Lang, who had been stoic and brave throughout his treatment, was the first to smile, even though the process of removing the dead and damaged flesh was to the very limit of what he thought he could handle. He thought about what it would be like to be in one of the gulags during a Siberian winter. It’s strange what the mind locks onto in such moments. He looked at Peter and told him with his eyes that this experience had not been bad at all.

When Peter was done, Lang thanked him for the work. Peter looked at him and said, “Tonight is probably going to be tough for you, little son. You probably won’t sleep because the wound will swell a lot and throb. The shock of the run and the adrenaline from your close escape will wear off, and then the pain will set in. Tomorrow it will hurt a lot, but less so than tonight. If, by tomorrow night, the bleeding has stopped and it looks like healing has begun,” he paused, and winked, “I’ll get you loaded on the vodka so you can have some relief from the pain and get some sleep.”

“Well, I don’t think I’ll need that!” Lang said, laughing.

“That’s what you say now. But tomorrow will be a different story.

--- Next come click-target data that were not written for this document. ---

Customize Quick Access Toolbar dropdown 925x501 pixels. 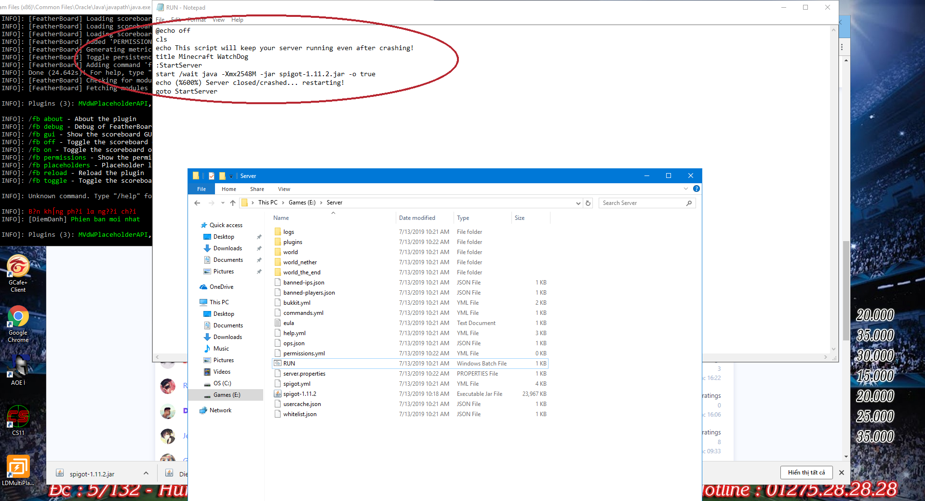(x=231, y=176)
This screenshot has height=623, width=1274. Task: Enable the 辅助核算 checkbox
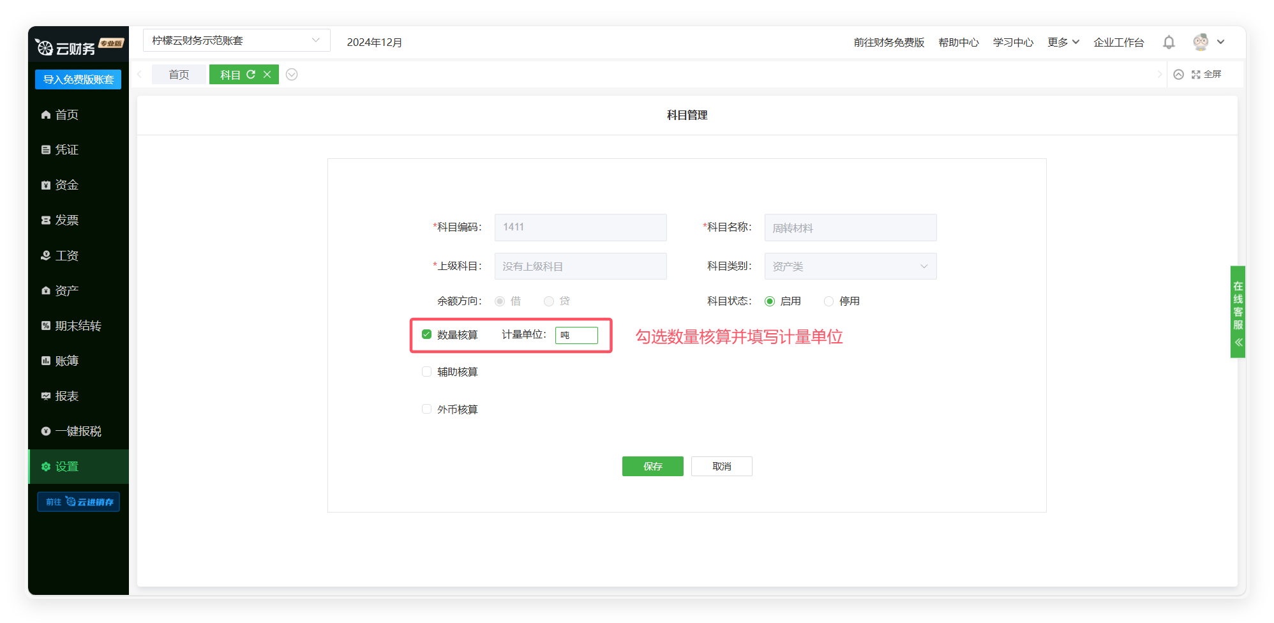(x=426, y=372)
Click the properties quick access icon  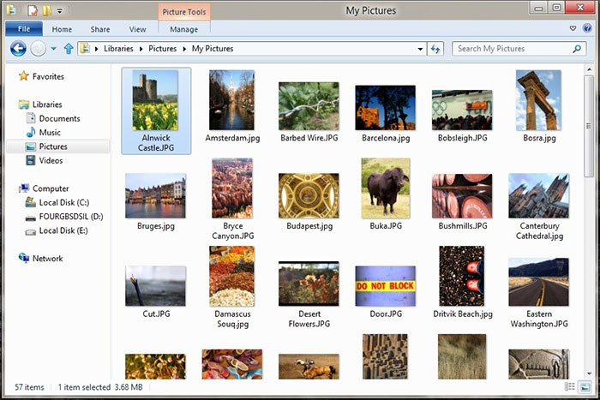click(x=32, y=10)
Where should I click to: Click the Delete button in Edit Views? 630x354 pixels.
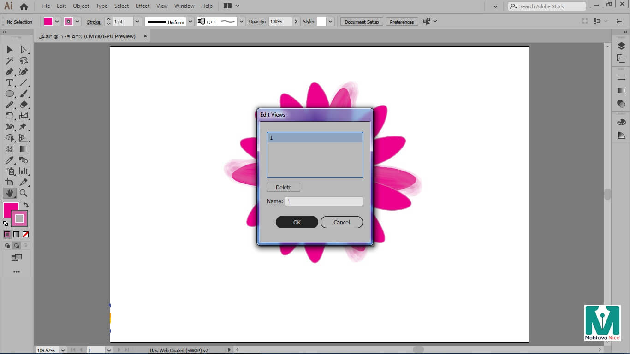pyautogui.click(x=283, y=187)
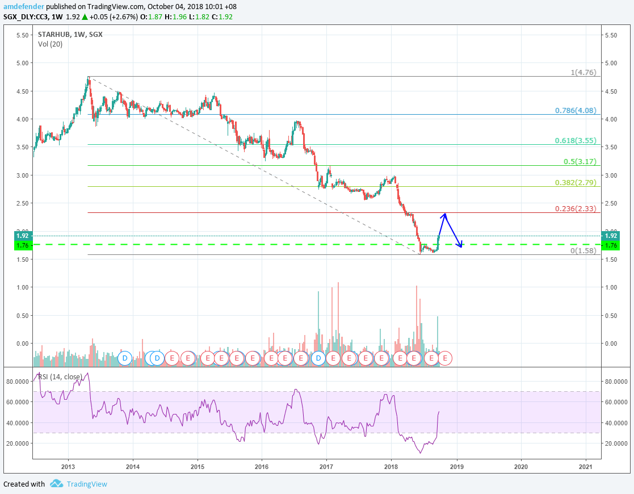Click the 2019 label on time axis

click(x=456, y=466)
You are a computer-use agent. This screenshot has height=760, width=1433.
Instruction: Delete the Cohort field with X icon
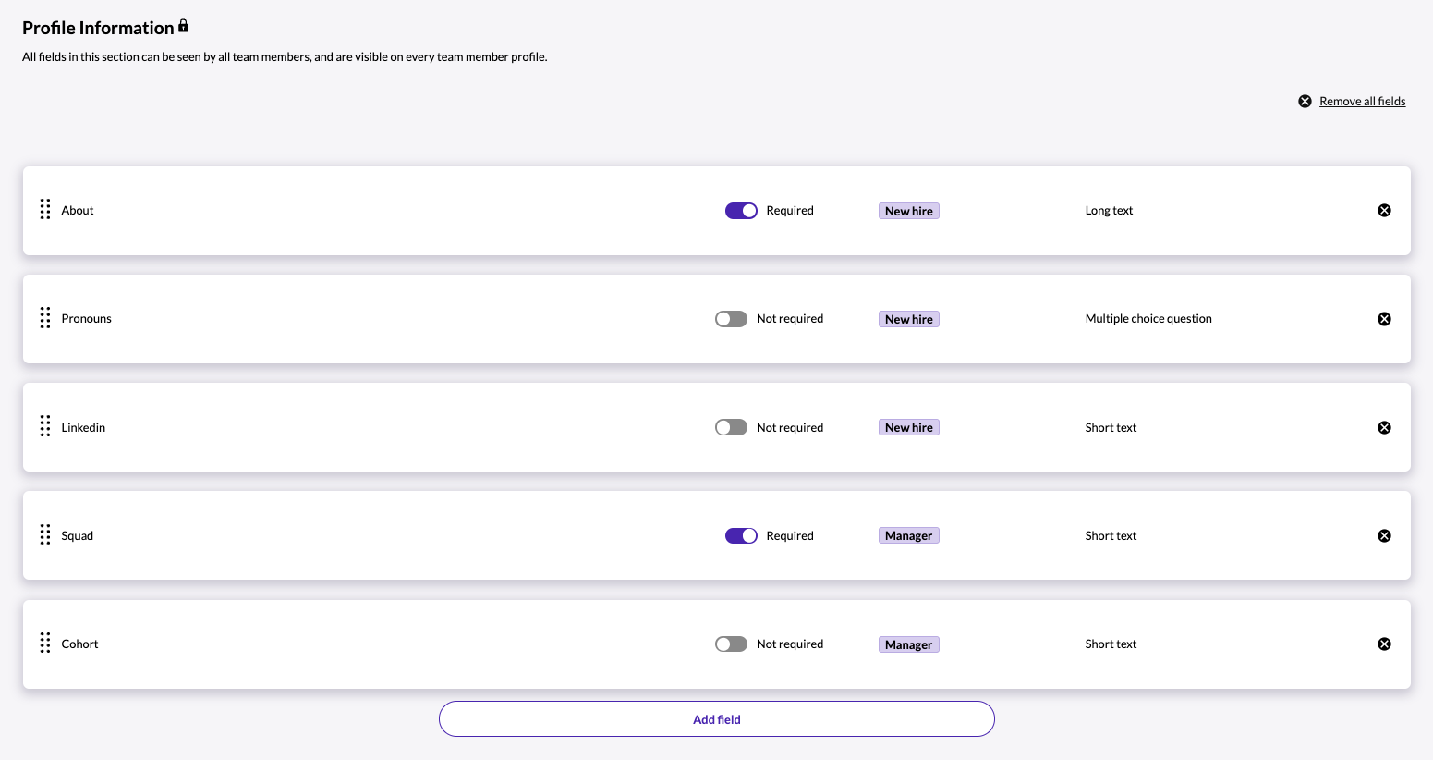(x=1384, y=644)
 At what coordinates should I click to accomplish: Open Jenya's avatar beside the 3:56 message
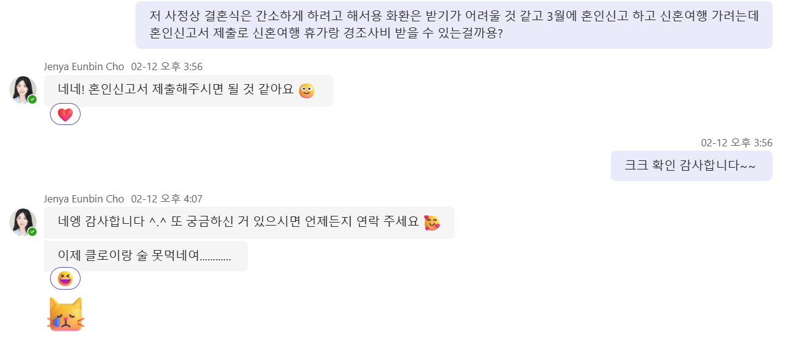point(23,90)
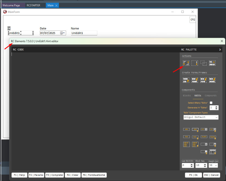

And if not, then… more for me.” With that, Peter took another swig from the bottle before stowing it away in his bag.

CHAPTER 22

When she awoke in the morning, Veronica D’Arcy sat bolt upright from her sleeping bag on the hard, flat floor and felt around in the dark for her son.

“Stephen!”

Her voice echoed through the smallish chamber and disappeared into a darkened door leading down a narrow concrete corridor. She peered into the darkness, feeling her son’s empty sleeping bag beside her, and called out again, this time with rising emphasis.